§ Document:
Coarse Programmer's guide to Python's stringy bits

Programming

Coarse Programmer's guide to Python's stringy bits

July 5, 2020

If you program in Python you probably deal with strings a lot. It's one of the areas where the language excels. Writing apps for journalists, I'm always splitting, slicing, iterating on words, checking if in. But you're also painfully aware that string and "bit of text" are not equivalent. Sometimes you try a string method and find out you're dealing with bytes. Sometimes you've got Unicode on your hands, sometimes it's ASCII. It it's Unicode it might be UTF-8, other times UTF-16. You know you need to decode something to get another something, but what is the parameter... and wait, is it encode or decode? Me, I usually just try a bunch of methods or copy something from Stack Overflow until it works and then forget about it until the next time. That's the Coarse Programmer™ way.

But no more! Today I'm going to find out exactly what a string is, how it's different from bytes, and what Unicode really means. When I'm done, I'll report back here.

Ok, got it. It wasn't hard, and it's clear I'm not the first person with this problem. There's a wealth of great resources, not only technical, but full of curiosities about language (as in human language) and some of them are quite funny. If you're really interested in this subject, you should read them instead. If you just want a breezy summary, stick with me.

Unicode & Character Encodings in Python: A Painless Guide (Real Python)
UTF-8 (Wikiepedia)
Strings, Unicode, and Bytes in Python 3: Everything You Always Wanted to Know (Andrea Colangelo)
The Absolute Minimum Every Software Developer Absolutely, Positively Must Know About Unicode and Character Sets (No Excuses!) (Joel Spolsky)
What every programmer absolutely, positively needs to know about encodings and character sets to work with text (David C. Zentgraf)
Python built in types: str (Python docs)
Python built-in types: bytes (Python docs)

Bits of String

The heart of my confusion was always the difference between the str and bytes type in Python 3. (It's a different matter in Python 2 but if you're using Python 2, you've been around long enough to have mastered this subject.) They look almost the same. Seems like the only difference is you put a little "b" in front of a bytes literal, and you get one back when you output to the terminal.

s = "This is a sentence."
b = b"This is a sentence."

print(s) 
# >> This is a sentence

print(b)
# >> b'This is a sentence.'

They've got many of the same methods, most of which you'd typically associate with manipulating text, eg. split, uppercase, zfill and so on.

s.split()
# >> ["This", "is", "a", "sentence"]

b.split()
# >>  [b"This", b"is", b"a", b"sentence"]

So what's the difference?

§ What you need to do:
• 1. Decide whether each statement agrees with the Python strings guide, answering yes or no and quoting the words from the guide that settle it. (a) The author says Python 2 treats str and bytes the same way Python 3 does. (b) Printing a bytes object in the terminal shows a "b" in front of it. (c) The author found the subject hard to figure out.
• 2. Reproduce the stretch of the Python strings guide from "# >> This is" through "what's the difference?".
• 3. In the Python strings guide, who does the author write apps for?

§ Information supplied:
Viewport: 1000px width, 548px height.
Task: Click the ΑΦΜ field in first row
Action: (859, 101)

==

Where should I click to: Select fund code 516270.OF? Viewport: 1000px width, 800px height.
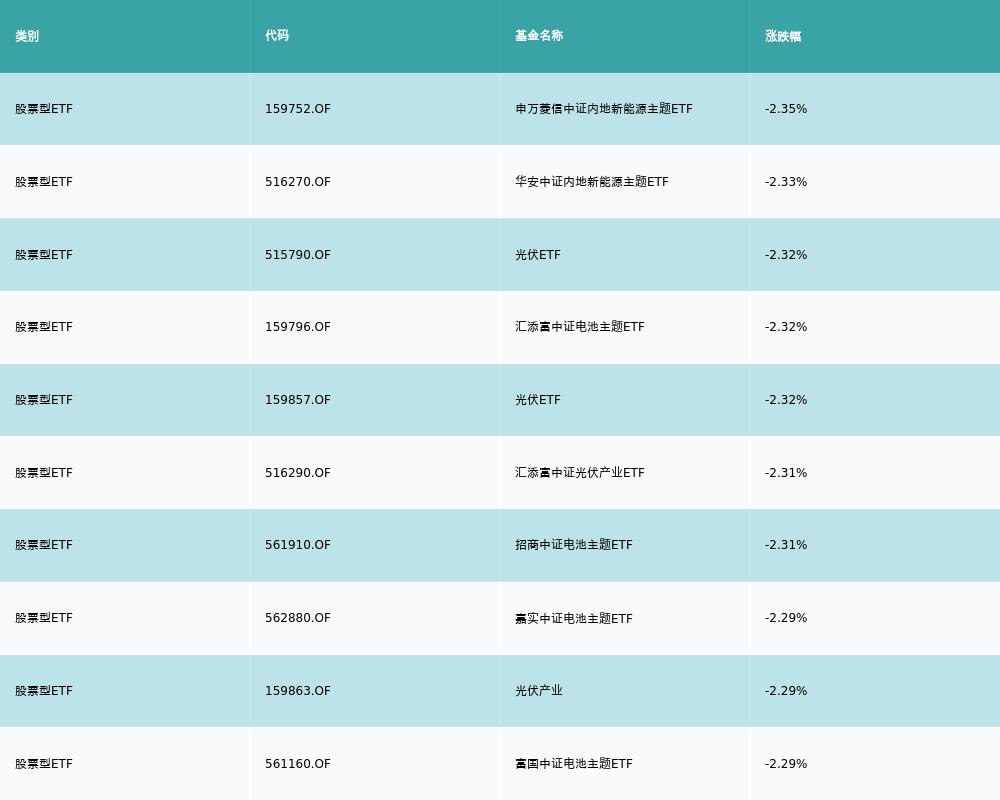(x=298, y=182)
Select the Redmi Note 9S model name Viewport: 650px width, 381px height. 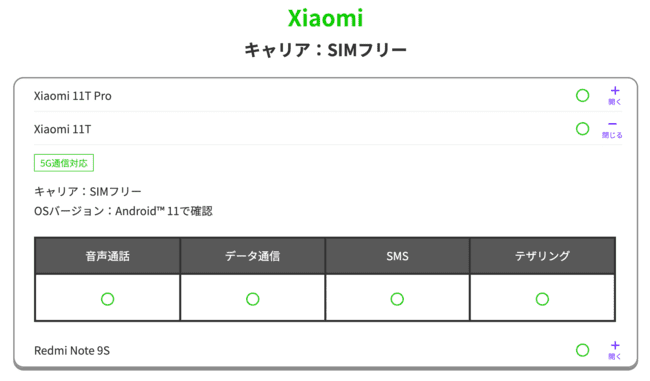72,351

§ Written responses:
• 1.
(a) No: "It's a different matter in Python 2"
(b) Yes: "you get one back when you output to the terminal"
(c) No: "It wasn't hard"

• 2.
# >> This is a sentence

print(b)
# >> b'This is a sentence.'

They've got many of the same methods, most of which you'd typically associate with manipulating text, eg. split, uppercase, zfill and so on.

s.split()
# >> ["This", "is", "a", "sentence"]

b.split()
# >>  [b"This", b"is", b"a", b"sentence"]

So what's the difference?

• 3. The author writes apps for journalists.